Декс присоединился к нему, всматриваясь в темную трехгранную полость под широкой лестничной клеткой. Он почувствовал небольшую дрожь отвращения, глядя туда, где уборщик смахнул тонкое покрывало паутины. Он допускал, что человек мог найти здесь что-нибудь постарше послевоенных записей, теперь, когда действительно увидел это место. Но 1834?
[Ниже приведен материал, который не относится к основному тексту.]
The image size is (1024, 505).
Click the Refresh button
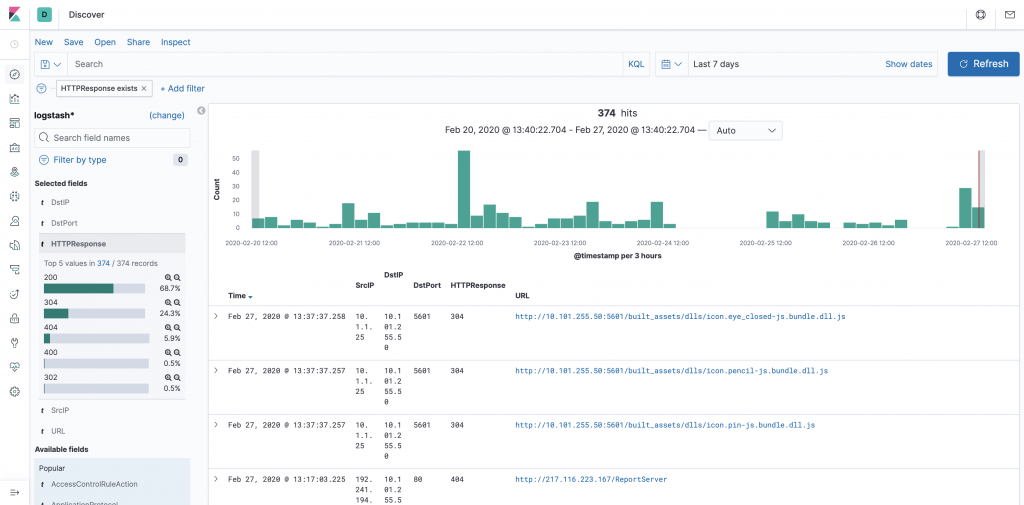(984, 64)

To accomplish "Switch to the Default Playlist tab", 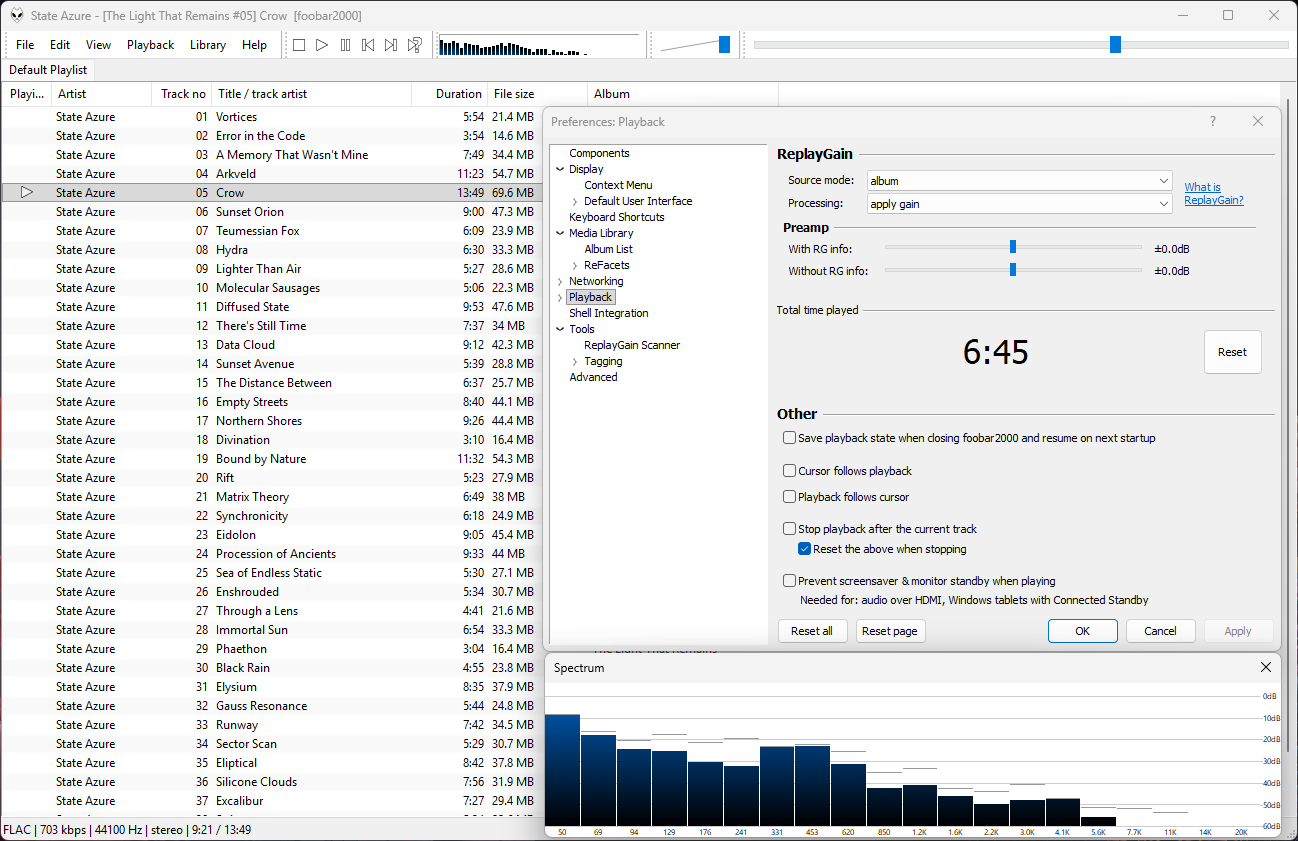I will coord(48,70).
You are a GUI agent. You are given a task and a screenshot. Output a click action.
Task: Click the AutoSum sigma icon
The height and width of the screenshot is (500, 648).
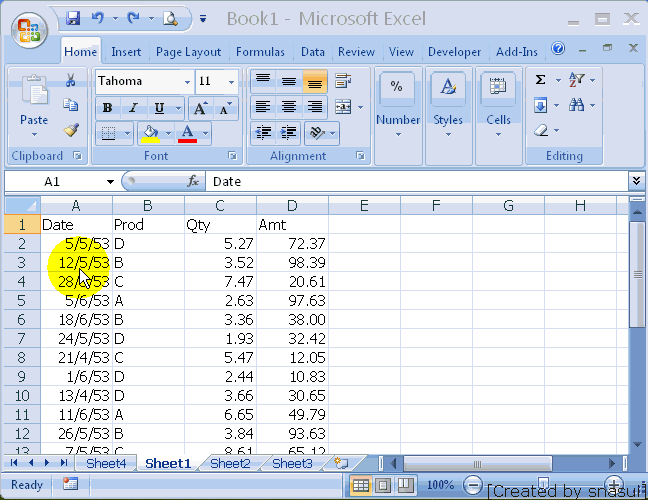point(541,80)
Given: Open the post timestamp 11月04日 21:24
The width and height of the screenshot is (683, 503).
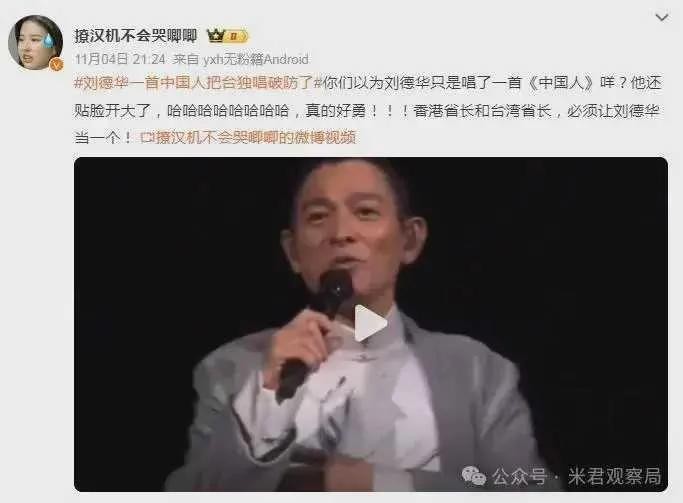Looking at the screenshot, I should point(120,59).
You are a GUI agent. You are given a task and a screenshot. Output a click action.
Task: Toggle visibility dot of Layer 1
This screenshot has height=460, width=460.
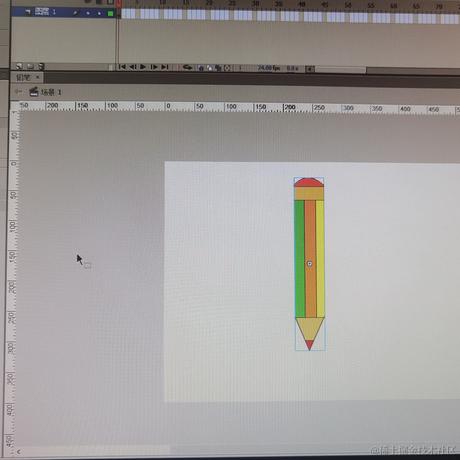click(88, 13)
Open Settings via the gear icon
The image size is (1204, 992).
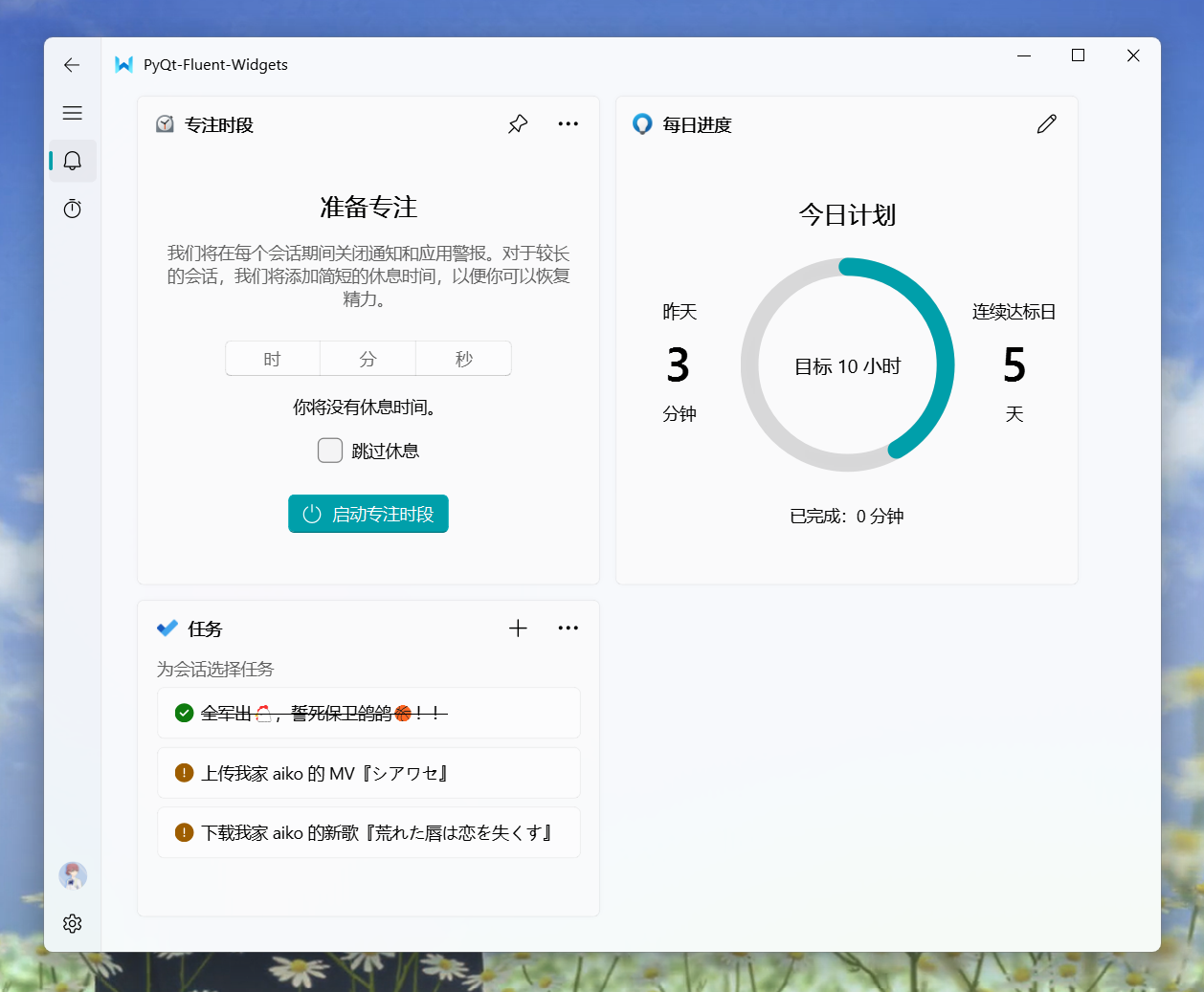[72, 923]
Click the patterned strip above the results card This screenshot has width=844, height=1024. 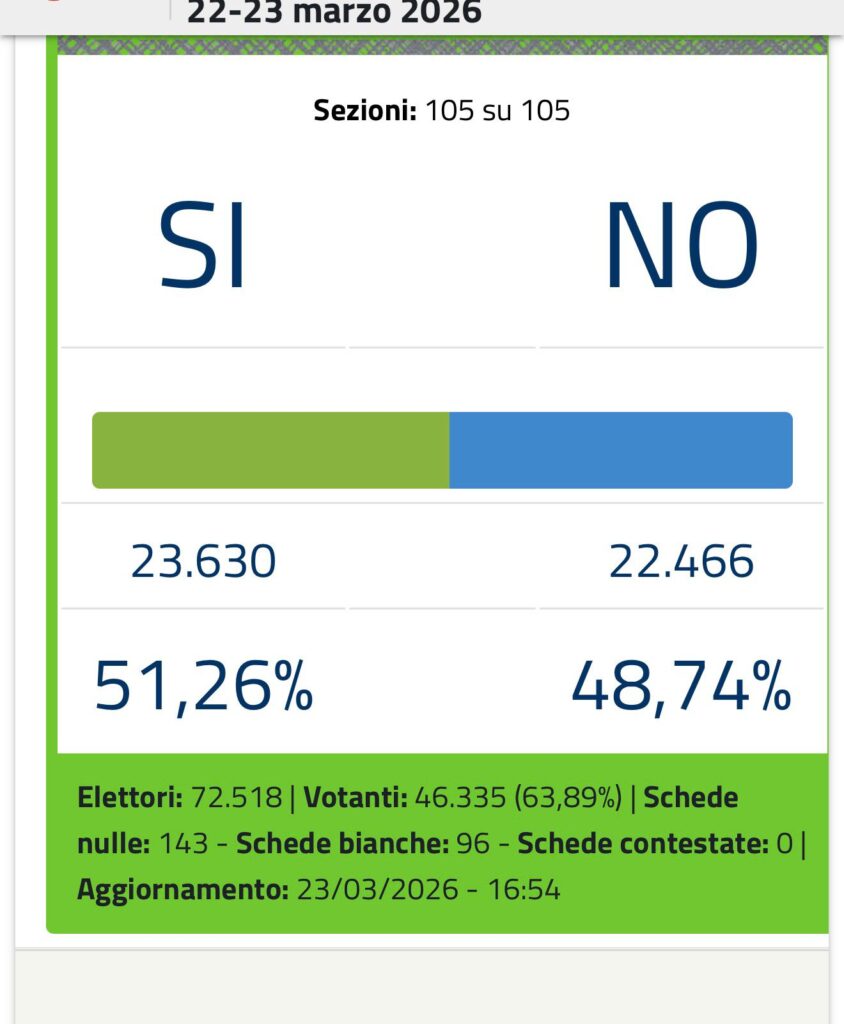point(442,45)
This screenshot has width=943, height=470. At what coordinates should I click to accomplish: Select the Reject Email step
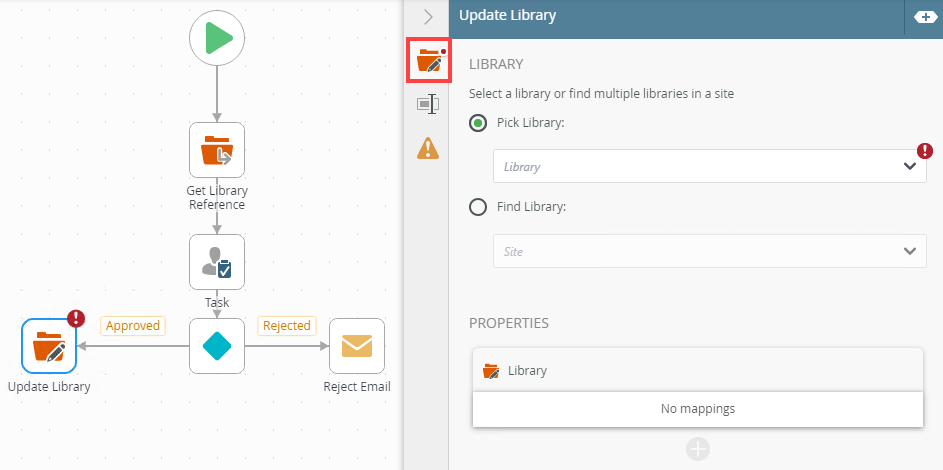coord(357,346)
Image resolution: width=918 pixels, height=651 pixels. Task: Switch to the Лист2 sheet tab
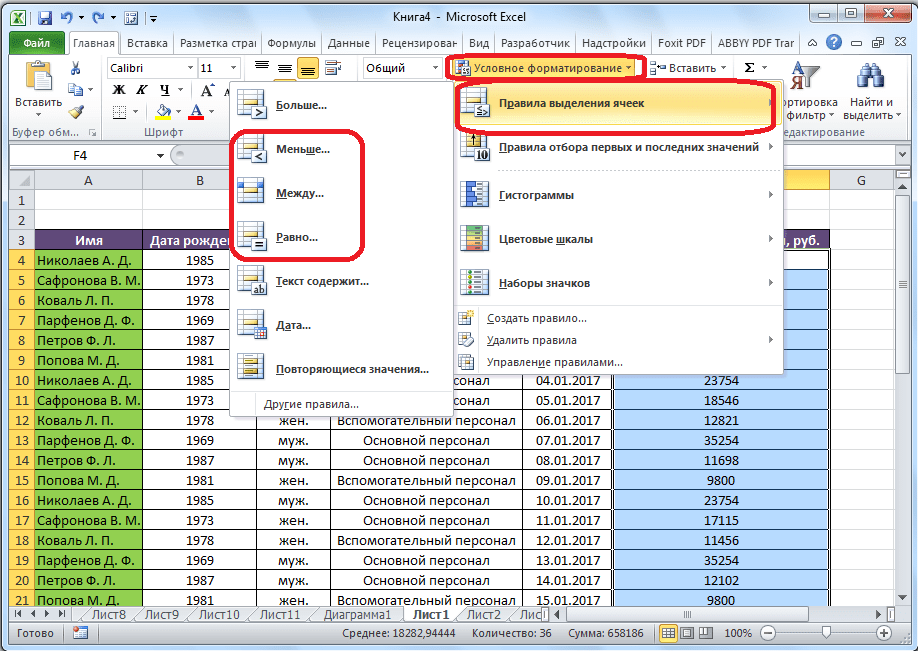(484, 614)
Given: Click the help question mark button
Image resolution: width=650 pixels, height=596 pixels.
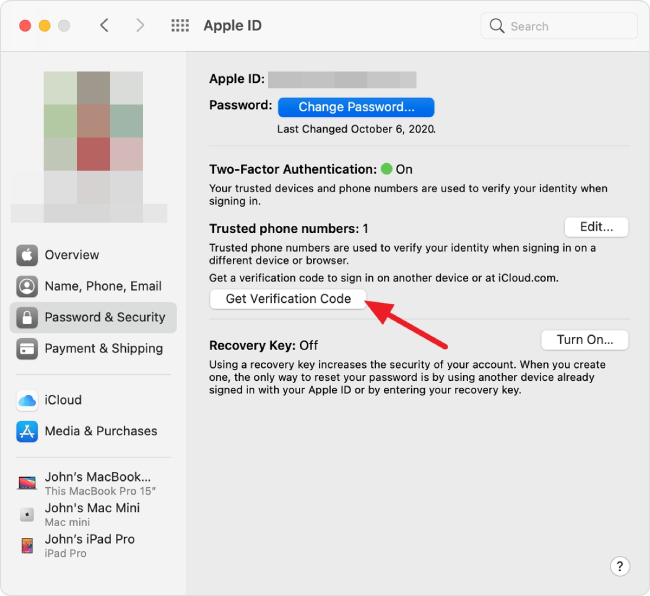Looking at the screenshot, I should 620,566.
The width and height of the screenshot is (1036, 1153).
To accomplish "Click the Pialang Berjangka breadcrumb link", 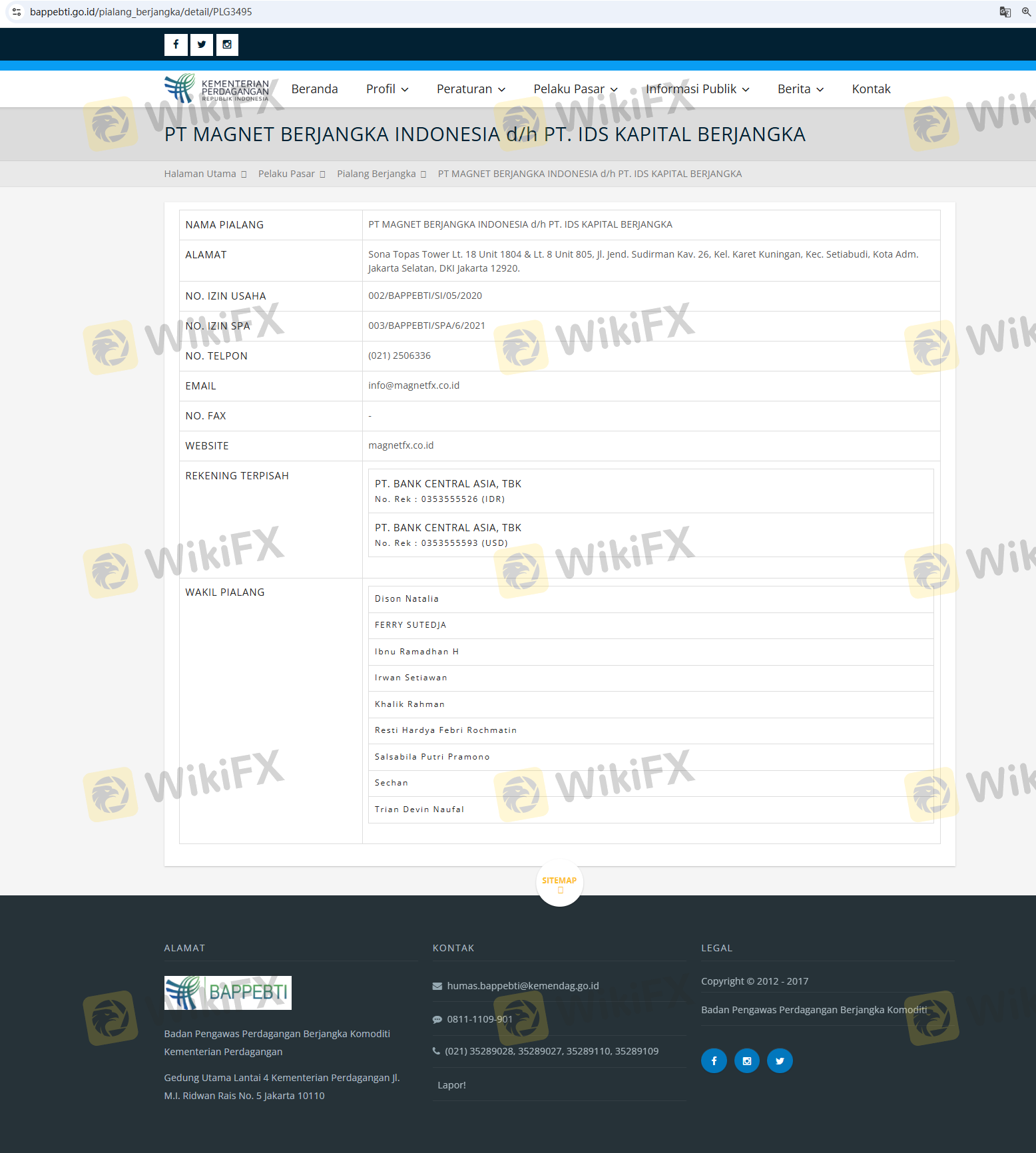I will pyautogui.click(x=376, y=174).
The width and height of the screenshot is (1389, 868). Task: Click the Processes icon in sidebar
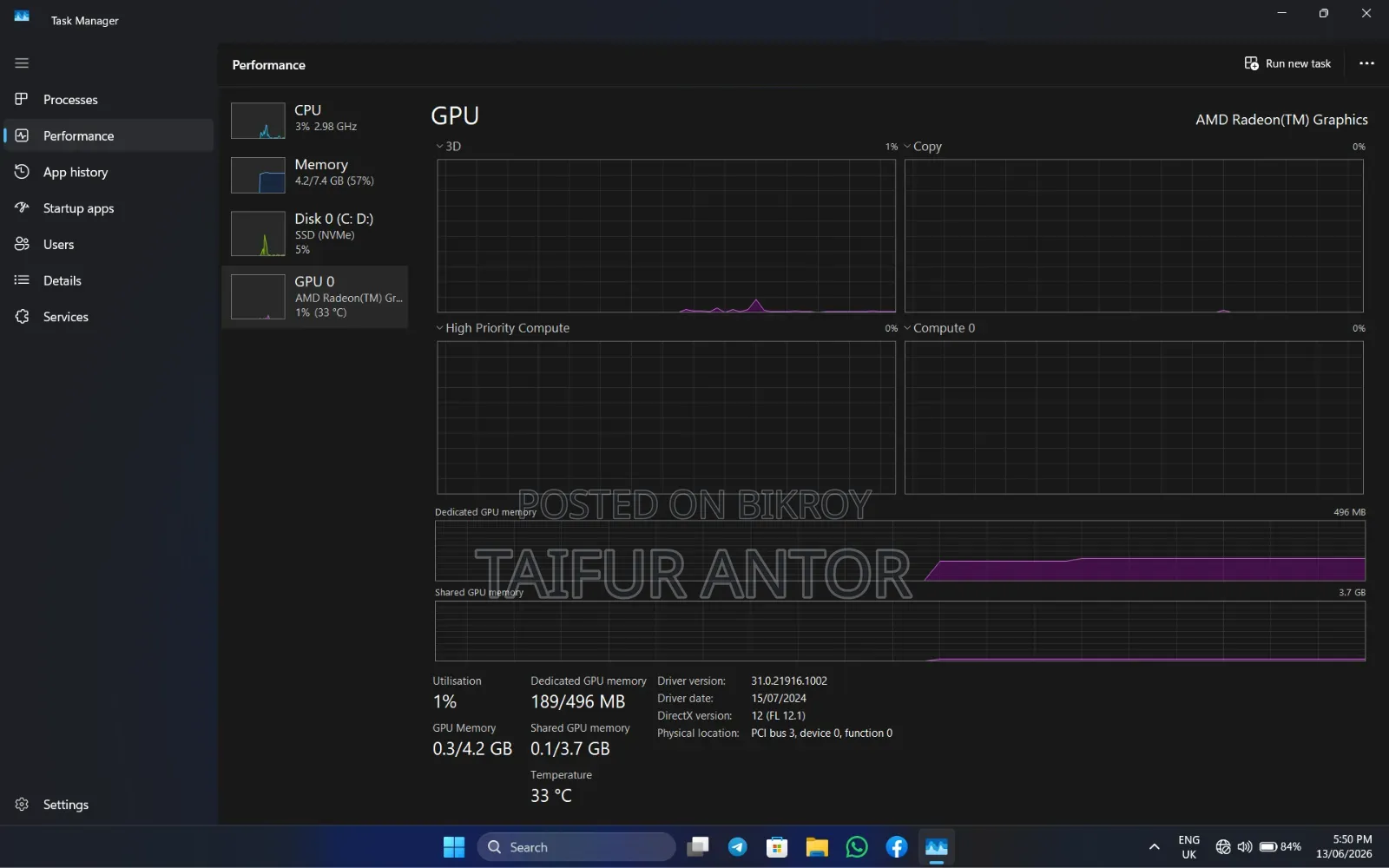(22, 99)
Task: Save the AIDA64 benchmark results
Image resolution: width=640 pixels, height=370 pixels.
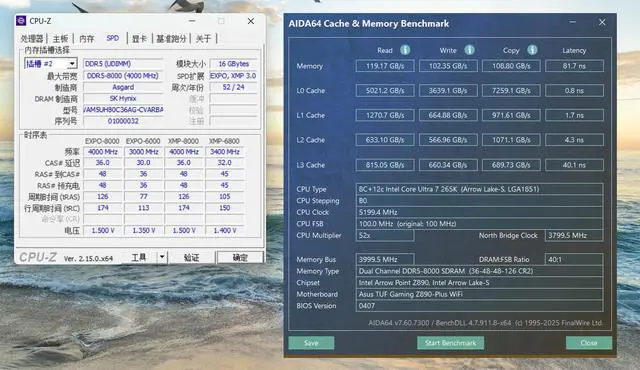Action: click(311, 343)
— Одну секунду, — сказал уборщик, и моментально исчез. Оставшись в одиночестве, он присел на корточки, пристально вглядываясь. Он не мог различить ничего, кроме сгущающихся теней. Затем уборщик вернулся со здоровенным четырехкамерным фонарем.

— Это поможет.

— Что ты вообще делал здесь? — спросил Декс.

Уборщик усмехнулся.

— Я просто стоял тут, пытаясь решить, отполировать сперва коридор второго этажа или помыть окна в лаборатории. Я никак не мог выбрать и подбросил четвертак. Только он упал и закатился сюда. — Он указал в темную, трехгранную пещеру. — Наверно, надо было оставить его там, но это был мой единственный четвертак для автомата с кокой. Так что я взял фонарь и смахнул паутину, и, когда я заполз туда, я увидел ящик. Вон, взгляните.

Уборщик направил фонарь в простенок. Взбудораженные пылинки поднялись и закружились лениво в потоке света. Луч ударился в дальнюю стену, образовав яркий круг, коротко поднялся по зигзагообразному низу лестницы, выхватывая древнюю паутину, в которой повисли давно умершие, мумифицированные жучки. Затем свет упал вниз и сконцентрировался на ящике, около пяти футов в длину и двух с половиной в ширину. Он был, возможно, трехфутовой глубины. Как и говорил уборщик, это не была штуковина, сколоченная наспех из бросовых досок. Он был искусно построен из гладкого, темного, тяжелого дерева. Гроб, подумал Декстер тревожно. Он выглядит, как детский гроб.

Темная древесина проступала только сбоку, пятном веерообразной формы. В прочих местах ящик был однообразного, тускло-серого цвета пыли. Здесь, на боку, была выбита какая-то надпись.

Декс прищурился, но не мог прочесть. Он вытащил очки из нагрудного кармана, но все равно не мог. Часть надписи была покрыта пылью — не четыре дюйма, конечно, но все равно необычайно толстый слой. Не желая пачкать брюки, Декс по-утиному пробрался под лестницу, подавляя внезапное, поразительно сильное чувство клаустрофобии. Во рту у него пересохло, появился сухой шерстяной привкус, как от старых варежек. Он подумал о поколениях студентов, снующих вверх и вниз по ступеням, до 1888 года только мужские, затем смешанные толпы, несущие свои книги, и тетради, и анатомические рисунки, с живыми лицами и ясными глазами, каждый убежден, что успешное, захватывающее будущее лежит впереди… а здесь, под их ногами, паук плел свои вечные сети для мух и быстрых жуков, и этот ящик стоял невозмутимо, покрывающийся пылью, ждущий… Шелковая нить паутины коснулась лба, он сбросил ее, тихо вскрикнув от отвращения, неожиданно съежившись внутри.